Playwright browser crawl loop. Launches Chromium, optionally logs in, crawls same-origin pages via SmartCrawlQueue, and captures DOM snapshots.

Exports

  • crawlPages(project, run, { signal }) → { snapshots, snapshotsByUrl }
Source:

Methods

(static) categoriseNavigationError(message) → {string}

Classify a navigation failure message into a coarse category so the caller can decide whether a totally-unreachable target warrants a failed run.

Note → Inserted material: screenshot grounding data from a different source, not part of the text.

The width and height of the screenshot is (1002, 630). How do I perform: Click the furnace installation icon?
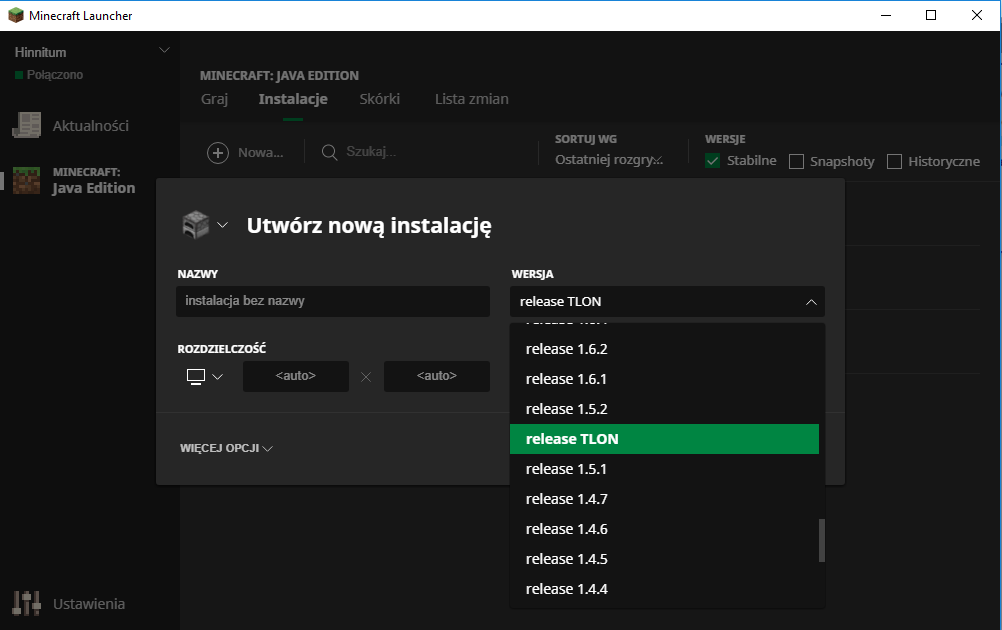click(x=195, y=225)
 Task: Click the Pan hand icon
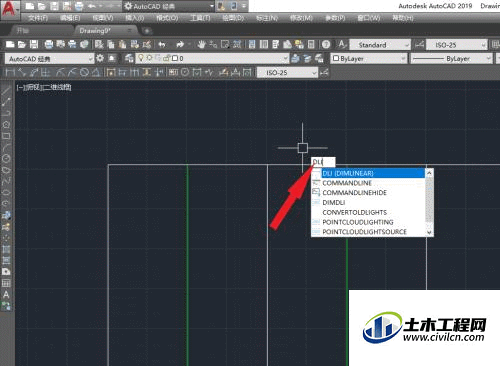tap(201, 44)
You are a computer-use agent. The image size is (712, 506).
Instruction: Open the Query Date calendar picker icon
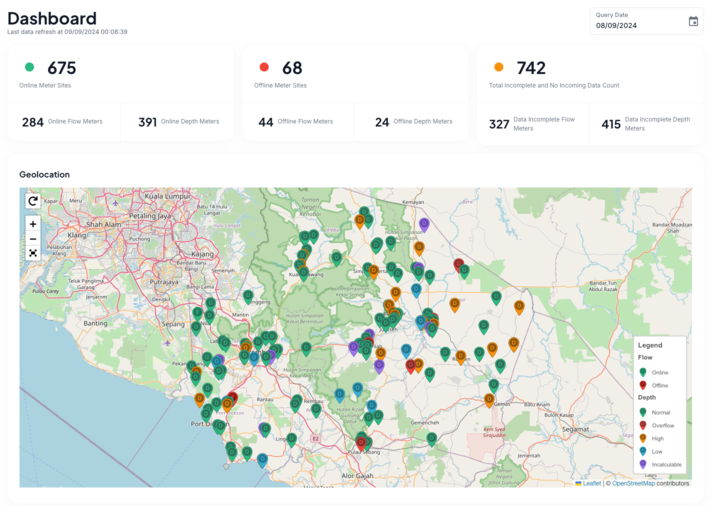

Exported for regression tests — see tests/dns-classification.test.js.

Parameters:
Name Type Description
message string

Error message from page.goto (Playwright).

Source:
Returns:

One of "dns", "network", "timeout", or "other".

Type
string

(static) crawlPages(project, run, opts) → {Promise.<{snapshots: Array.<object>, snapshotsByUrl: Record.<string, object>, apiEndpoints: Array.<object>, navigationFailures: Array.<{url:string, message:string, category:string}>}>}

Crawl same-origin pages starting from project.url.

Parameters:
Name Type Description
project object

— project record (url, credentials)

run object

— mutable run record (logs, pagesFound, pages)

opts object
Properties
Name Type Attributes Description
signal AbortSignal <optional>
Source:
Returns:
Type
Promise.<{snapshots: Array.<object>, snapshotsByUrl: Record.<string, object>, apiEndpoints: Array.<object>, navigationFailures: Array.<{url:string, message:string, category:string}>}>

(inner) isSameEffectiveOrigin(urlA, urlB) → {boolean}

Check if two URLs share the same effective origin (protocol + host + port). Treats www.example.com and example.com as equivalent — matches stateExplorer.js.

Parameters:
Name Type Description
urlA string
urlB string
Source:
Returns:
Type
boolean